• _EXERCÍCIO 1_
Transcreva do texto sobre o circo o trecho que começa em "Enquanto aquele que" e segue até "pública de comunicação.".
• _EXERCÍCIO 2_
Liste todos os nomes de lugares geográficos (cidades, vilas ou países) mencionados no texto sobre o circo.

• _TEXTO PARA ANÁLISE_
_ _ _ _ _ _ _

A propósito do circo de ontem
recordo que noutra altura – Junho de 1995 – encontrei outro, também no limiar
da pobreza, e desse encontro resultou este texto publicado no jornal de Rotterdam NRC
Handelsblad e depois em Mazagran.
"Prezada Senhora,
Antes de começar esta, nunca eu
me tinha dado conta de que, por vezes, se escrevem cartas com intenção igual à
de quem atira ao mar mensagens numa garrafa. Há, contudo, certa diferença entre
esse gesto consagrado pela literatura romântica e a carta que agora lhe mando.
Enquanto aquele que entrega às
ondas o seu desespero ou a sua nostalgia confia em que a sorte lhe encontre
algures um destinatário, eu tenho uma vaga ideia de quem a senhora é, sei em
que cidade mora, conheço mesmo alguns detalhes da sua vida particular. Mas
faltam-me aqueles dados – o nome, por exemplo, a morada – que tornariam
possível que eu recorresse ao correio
ou ao telefone, em vez de me valer
desta forma pública de comunicação.
As coisas, porém, raro são como
a gente as deseja, e não há outro remédio senão aceitarmos os pequenos contratempos
que nos vêm pela porta.
Como preâmbulo já é longo e
filosófico que baste. Agora a razão deste escrever. Tempos atrás encontrava-me
eu uma tarde de passagem por Vila Flor, em Portugal, povoado grande, perdido
nas serras da minha província. Com o tempo ensolarado e ameno, sentei-me numa
esplanada fronteira ao largo onde se realiza a feira. Um grupo de roulottes
estava aí disposto em torno do amplo estrado, sobre o qual alguns homens
se atarefavam a erguer a tenda de um circo.
A minha atenção focou-se num
jovem casal, visivelmente estrangeiro, que saíra de uma das roulottes
e veio sentar-se a uma mesa junto da minha.
Ouvindo-os falar neerlandês, e
dando-me conta de que a sua conversa prenunciava intimidades, pareceu-me
correcto informá-los de que, embora involuntariamente, os meus ouvidos seriam
indiscretos.
Eles riram, acharam curiosa a
coincidência de haver quem os compreendesse naquele fim-do-mundo, e abancaram comigo.
Bebemos cerveja, trocámos confidências, foi assim que vim a saber que eram eles
os acrobatas que os cartazes do circo anunciavam. Bert e Bertha. Os Bertini.
Nome de artistas, claro – disse o rapaz.
Os Bertini de Breda! –
acrescentou a rapariga, com a teatralidade de quem apresenta um número.

_ _ _ _ _ _ _

(Entradas de dados recolhidos)
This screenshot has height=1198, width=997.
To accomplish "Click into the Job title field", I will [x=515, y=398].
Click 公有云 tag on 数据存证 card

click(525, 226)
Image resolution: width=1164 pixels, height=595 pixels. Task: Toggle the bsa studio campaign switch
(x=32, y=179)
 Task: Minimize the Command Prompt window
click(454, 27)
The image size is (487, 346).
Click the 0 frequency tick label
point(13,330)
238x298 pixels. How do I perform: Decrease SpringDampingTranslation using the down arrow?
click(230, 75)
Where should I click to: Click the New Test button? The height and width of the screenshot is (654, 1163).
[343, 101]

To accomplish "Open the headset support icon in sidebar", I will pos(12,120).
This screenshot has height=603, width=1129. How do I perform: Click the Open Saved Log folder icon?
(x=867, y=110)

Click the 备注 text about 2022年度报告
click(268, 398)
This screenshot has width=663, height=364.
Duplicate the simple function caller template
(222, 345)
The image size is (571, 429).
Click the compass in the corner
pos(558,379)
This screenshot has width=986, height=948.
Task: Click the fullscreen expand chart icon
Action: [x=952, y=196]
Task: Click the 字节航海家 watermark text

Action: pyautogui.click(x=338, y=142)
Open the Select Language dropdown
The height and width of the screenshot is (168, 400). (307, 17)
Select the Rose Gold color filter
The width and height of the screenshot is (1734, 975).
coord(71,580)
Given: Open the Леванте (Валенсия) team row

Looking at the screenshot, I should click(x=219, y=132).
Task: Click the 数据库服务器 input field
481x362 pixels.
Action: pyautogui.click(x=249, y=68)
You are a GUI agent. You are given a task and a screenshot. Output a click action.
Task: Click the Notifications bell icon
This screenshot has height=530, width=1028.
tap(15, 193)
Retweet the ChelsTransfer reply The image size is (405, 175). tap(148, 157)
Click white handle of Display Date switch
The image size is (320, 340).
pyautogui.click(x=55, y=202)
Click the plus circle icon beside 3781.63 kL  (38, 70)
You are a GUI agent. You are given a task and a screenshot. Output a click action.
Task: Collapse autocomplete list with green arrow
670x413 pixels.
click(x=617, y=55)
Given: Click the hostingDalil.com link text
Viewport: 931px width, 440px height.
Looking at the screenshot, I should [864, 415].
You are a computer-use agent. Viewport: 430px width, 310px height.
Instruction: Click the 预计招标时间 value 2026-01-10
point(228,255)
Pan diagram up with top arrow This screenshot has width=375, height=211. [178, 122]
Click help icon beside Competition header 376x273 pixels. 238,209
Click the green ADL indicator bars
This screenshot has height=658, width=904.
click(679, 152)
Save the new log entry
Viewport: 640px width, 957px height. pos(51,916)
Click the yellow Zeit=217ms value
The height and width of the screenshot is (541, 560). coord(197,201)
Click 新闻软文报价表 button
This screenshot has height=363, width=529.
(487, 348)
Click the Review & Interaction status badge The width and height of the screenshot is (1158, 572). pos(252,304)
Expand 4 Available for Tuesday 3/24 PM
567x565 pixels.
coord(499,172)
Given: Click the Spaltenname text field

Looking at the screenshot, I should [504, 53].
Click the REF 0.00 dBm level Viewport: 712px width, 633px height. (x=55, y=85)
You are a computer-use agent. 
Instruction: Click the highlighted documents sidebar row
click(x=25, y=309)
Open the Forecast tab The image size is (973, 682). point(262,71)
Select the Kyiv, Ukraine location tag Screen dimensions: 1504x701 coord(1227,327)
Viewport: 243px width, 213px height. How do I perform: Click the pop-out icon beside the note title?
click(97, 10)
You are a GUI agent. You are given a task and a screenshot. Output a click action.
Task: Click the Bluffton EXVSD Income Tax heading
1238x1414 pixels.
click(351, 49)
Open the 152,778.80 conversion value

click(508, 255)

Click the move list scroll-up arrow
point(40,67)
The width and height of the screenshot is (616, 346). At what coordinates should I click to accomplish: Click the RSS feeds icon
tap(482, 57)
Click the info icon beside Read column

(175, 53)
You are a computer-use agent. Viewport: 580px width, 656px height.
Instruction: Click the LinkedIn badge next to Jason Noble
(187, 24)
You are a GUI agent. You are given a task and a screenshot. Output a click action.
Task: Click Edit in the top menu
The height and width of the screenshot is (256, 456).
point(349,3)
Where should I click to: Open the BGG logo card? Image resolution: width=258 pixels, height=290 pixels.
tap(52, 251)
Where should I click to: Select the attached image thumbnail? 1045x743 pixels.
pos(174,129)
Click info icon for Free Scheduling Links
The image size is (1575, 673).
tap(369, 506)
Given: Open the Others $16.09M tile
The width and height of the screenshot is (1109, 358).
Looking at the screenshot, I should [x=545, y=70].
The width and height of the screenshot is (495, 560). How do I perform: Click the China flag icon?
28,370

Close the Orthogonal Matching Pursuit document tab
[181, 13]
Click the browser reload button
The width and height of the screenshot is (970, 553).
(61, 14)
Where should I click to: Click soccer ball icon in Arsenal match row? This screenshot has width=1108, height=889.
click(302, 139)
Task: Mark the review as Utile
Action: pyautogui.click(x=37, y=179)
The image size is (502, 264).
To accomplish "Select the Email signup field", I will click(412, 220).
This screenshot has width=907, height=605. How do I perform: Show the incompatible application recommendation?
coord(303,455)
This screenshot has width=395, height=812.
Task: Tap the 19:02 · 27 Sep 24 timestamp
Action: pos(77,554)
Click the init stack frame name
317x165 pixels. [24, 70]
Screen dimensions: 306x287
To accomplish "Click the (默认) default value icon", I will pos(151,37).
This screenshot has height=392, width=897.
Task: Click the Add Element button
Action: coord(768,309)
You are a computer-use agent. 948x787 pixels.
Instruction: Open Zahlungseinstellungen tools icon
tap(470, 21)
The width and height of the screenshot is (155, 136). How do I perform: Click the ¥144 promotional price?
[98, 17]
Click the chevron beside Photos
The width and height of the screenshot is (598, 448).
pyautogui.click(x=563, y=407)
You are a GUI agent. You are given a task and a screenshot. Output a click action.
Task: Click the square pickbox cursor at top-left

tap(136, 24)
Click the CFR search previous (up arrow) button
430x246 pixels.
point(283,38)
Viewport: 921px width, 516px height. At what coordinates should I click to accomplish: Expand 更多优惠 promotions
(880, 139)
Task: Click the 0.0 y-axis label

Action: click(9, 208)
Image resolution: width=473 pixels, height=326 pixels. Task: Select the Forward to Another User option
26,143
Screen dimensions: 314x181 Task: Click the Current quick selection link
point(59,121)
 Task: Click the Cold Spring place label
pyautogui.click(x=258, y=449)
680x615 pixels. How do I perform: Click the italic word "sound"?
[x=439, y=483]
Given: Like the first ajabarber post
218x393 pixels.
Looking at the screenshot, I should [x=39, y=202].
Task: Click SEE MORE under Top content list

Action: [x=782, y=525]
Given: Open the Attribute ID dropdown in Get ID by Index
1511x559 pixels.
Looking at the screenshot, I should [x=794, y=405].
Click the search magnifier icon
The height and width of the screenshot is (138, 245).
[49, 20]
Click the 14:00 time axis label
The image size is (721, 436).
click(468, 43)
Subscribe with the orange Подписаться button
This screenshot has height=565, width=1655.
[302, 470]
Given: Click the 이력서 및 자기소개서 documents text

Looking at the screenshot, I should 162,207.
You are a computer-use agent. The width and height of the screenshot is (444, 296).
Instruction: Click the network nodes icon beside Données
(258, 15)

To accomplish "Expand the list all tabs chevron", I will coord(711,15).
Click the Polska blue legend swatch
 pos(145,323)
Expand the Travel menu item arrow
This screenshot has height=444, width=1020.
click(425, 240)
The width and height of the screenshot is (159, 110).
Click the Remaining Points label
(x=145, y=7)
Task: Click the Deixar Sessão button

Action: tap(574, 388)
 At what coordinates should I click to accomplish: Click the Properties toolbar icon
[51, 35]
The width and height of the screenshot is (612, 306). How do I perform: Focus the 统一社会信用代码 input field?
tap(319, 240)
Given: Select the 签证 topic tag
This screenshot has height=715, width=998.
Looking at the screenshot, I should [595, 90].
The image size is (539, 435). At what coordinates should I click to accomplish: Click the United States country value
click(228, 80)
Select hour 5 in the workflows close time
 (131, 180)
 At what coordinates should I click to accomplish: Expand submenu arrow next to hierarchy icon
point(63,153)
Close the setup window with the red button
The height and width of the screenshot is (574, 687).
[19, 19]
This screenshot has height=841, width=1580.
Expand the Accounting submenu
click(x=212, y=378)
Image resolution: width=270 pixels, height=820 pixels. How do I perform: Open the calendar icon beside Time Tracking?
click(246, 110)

_ _ _ _ _ _ _

• _RESPOSTA ESCRITA 1_
Enquanto aquele que entrega às
ondas o seu desespero ou a sua nostalgia confia em que a sorte lhe encontre
algures um destinatário, eu tenho uma vaga ideia de quem a senhora é, sei em
que cidade mora, conheço mesmo alguns detalhes da sua vida particular. Mas
faltam-me aqueles dados – o nome, por exemplo, a morada – que tornariam
possível que eu recorresse ao correio
ou ao telefone, em vez de me valer
desta forma pública de comunicação.

• _RESPOSTA ESCRITA 2_
Os lugares mencionados são Rotterdam, Vila Flor, Portugal e Breda.